Ce montant dépasse désormais celui de ses ventes sur supports physiques. Universal a donc accompli sa transition numérique plus vite que l’ensemble du marché mondial sur lequel le numérique ne pèse encore que 35 % (mais plus de 50 % déjà aux États-Unis, en Suède, Norvège, Chine et Inde). Symboliquement, la major, qui avait un siège à New York et un autre à Los Angeles, a définitivement établi son siège social à Santa Monica, sur la Cote Ouest, à portée de la Silicon Valley et des géants d’Internet, devenus ses premiers distributeurs.
En interne, l’organisation et les métiers ont du s’adapter, mettant fin aux barrières entre distribution traditionnelle et « digitale » dans les fonctions commerciales, le marketing… « Le numérique implique une révolution marketing. On doit s’adresser directement aux fans », détaille Pascal Nègre, longtemps patron d’Universal France et aujourd’hui chargé de développer de nouvelles activités.
Le leader mondial devrait en tirer les bénéfices aujourd’hui, alors qu’en 2012, pour la première fois depuis 13 ans, le marché mondial de la musique enregistré est reparti à la hausse, tiré par le dynamisme des échanges numériques (+ 8 %, contre un recul de 5 % des ventes physiques).
Cette révolution numérique n’est pourtant pas un long fleuve tranquille. Elle s’est accompagnée de résistances, d’échecs, de tâtonnements, de bras de fer avec les nouveaux acteurs Internet. Premier à lancer dès 2001, une plateforme légale de vente de musique en ligne en Europe, e-compil, Universal ne saura pas en faire un grand succès. Échec aussi pour Pressplay, la plateforme qu’Universal avait projeté de lancer avec Sony au début des années 2000.

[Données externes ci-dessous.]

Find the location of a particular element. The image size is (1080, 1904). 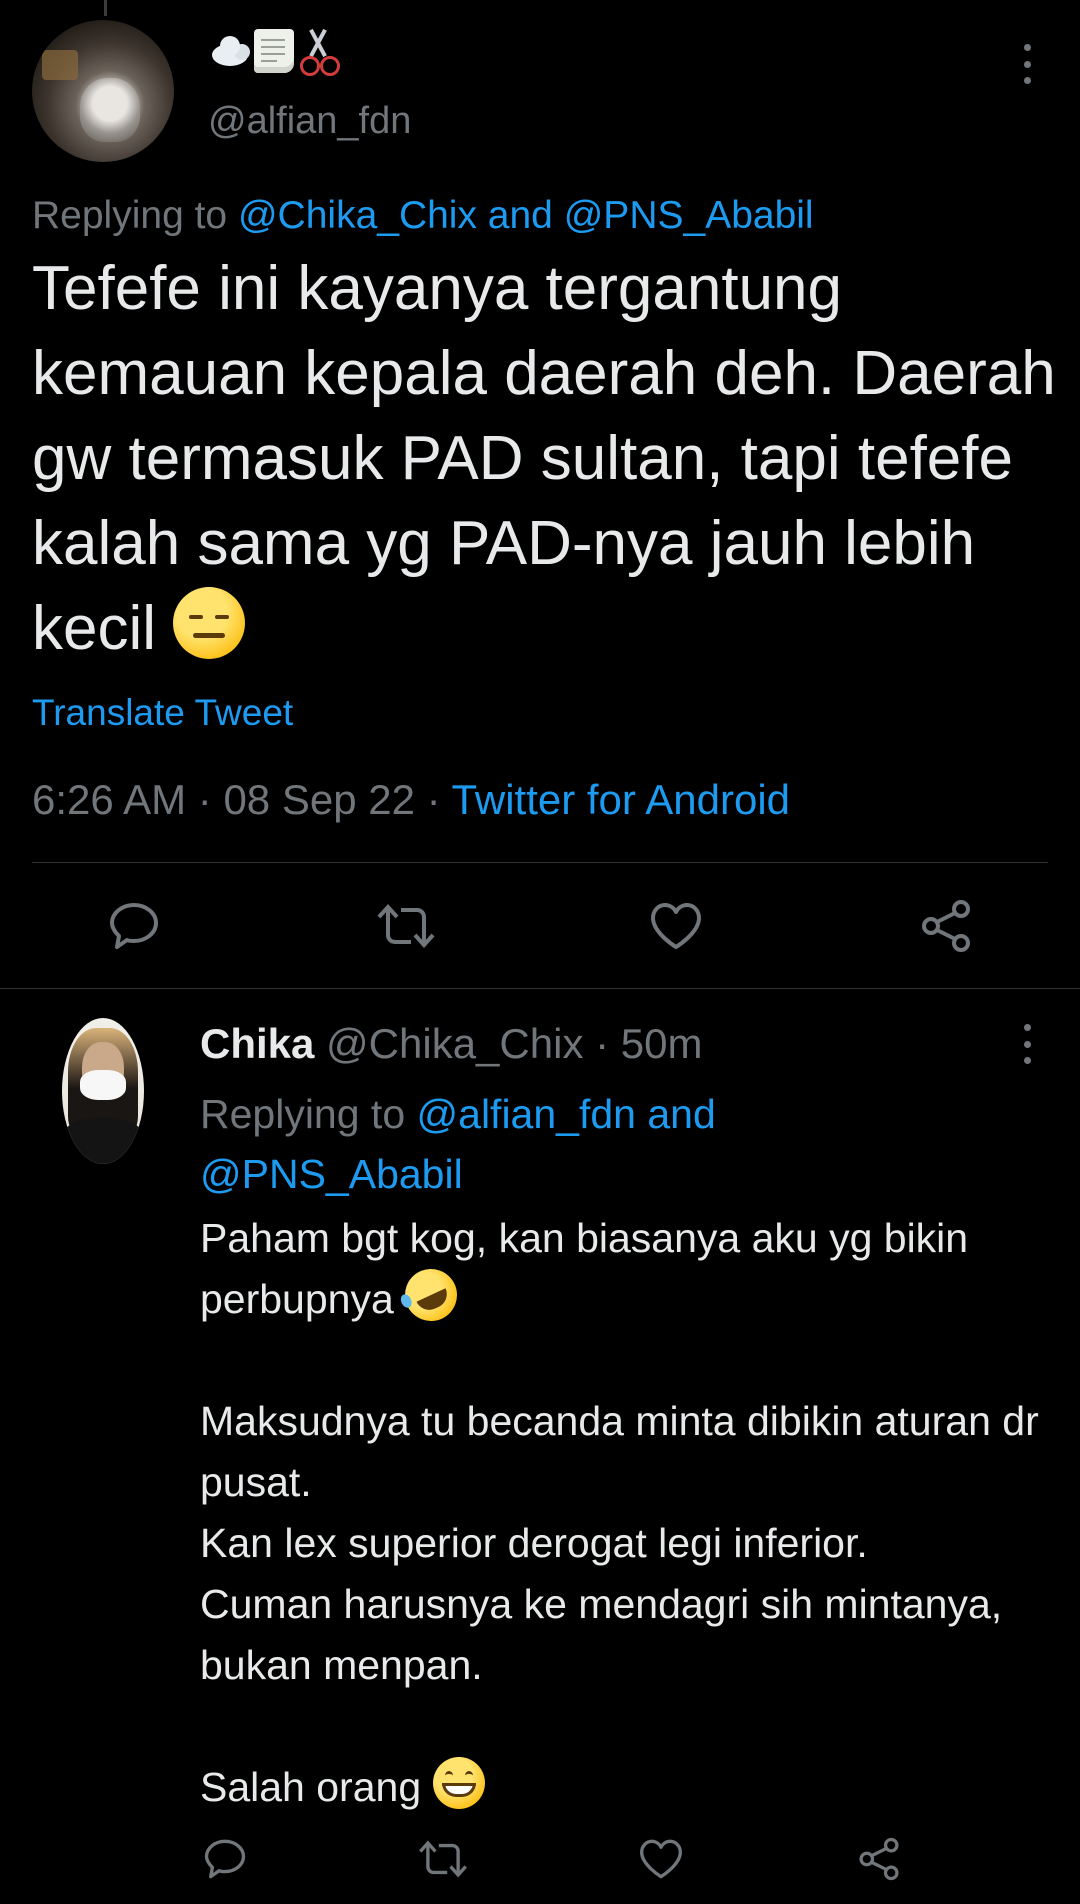

user-handle: @alfian_fdn is located at coordinates (310, 122).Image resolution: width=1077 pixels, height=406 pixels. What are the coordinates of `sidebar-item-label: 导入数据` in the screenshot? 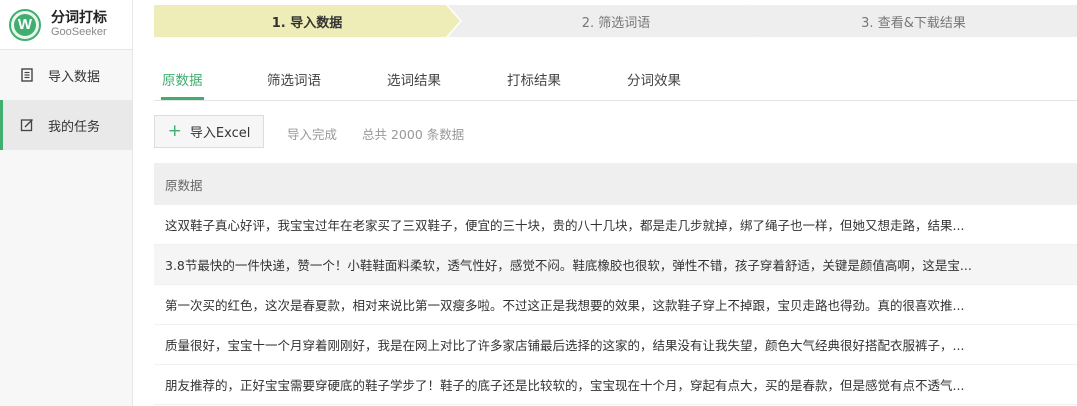 It's located at (74, 77).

Les négociations commerciales entre Universal Music, catalogue incontournable avec ses 2 millions de titres et ses stars internationales, et les nouveaux géants de la distribution de musique comme Yahoo!, Apple ou Google, ont souvent été musclées. En 2007, UMG refuse le prix unique, imposé par Apple, de 99 centimes d’euros pour tous les titres vendus sur iTunes. Il obtiendra finalement gain de cause, avec la possibilité de moduler les prix selon la nouveauté de ses titres. En France aussi, Universal négociera pied à pied avant de renouveler la licence de son catalogue au site d’écoute
Deezer.
Mais après les batailles, comme celle menée devant les tribunaux contre
YouTube, la filiale vidéo de
Google, Universal a inventé avec YouTube un nouveau modèle économique en 2009 : Vevo. Cette chaîne de clips musicaux, à laquelle les autres majors se sont ralliées, est diffusée sur YouTube et a conquis depuis fin 2009 une audience considérable (617,8 million de vues en mai 2013). Universal Music y commercialise de la publicité et reverse une partie du chiffre d’affaires ainsi généré à YouTube.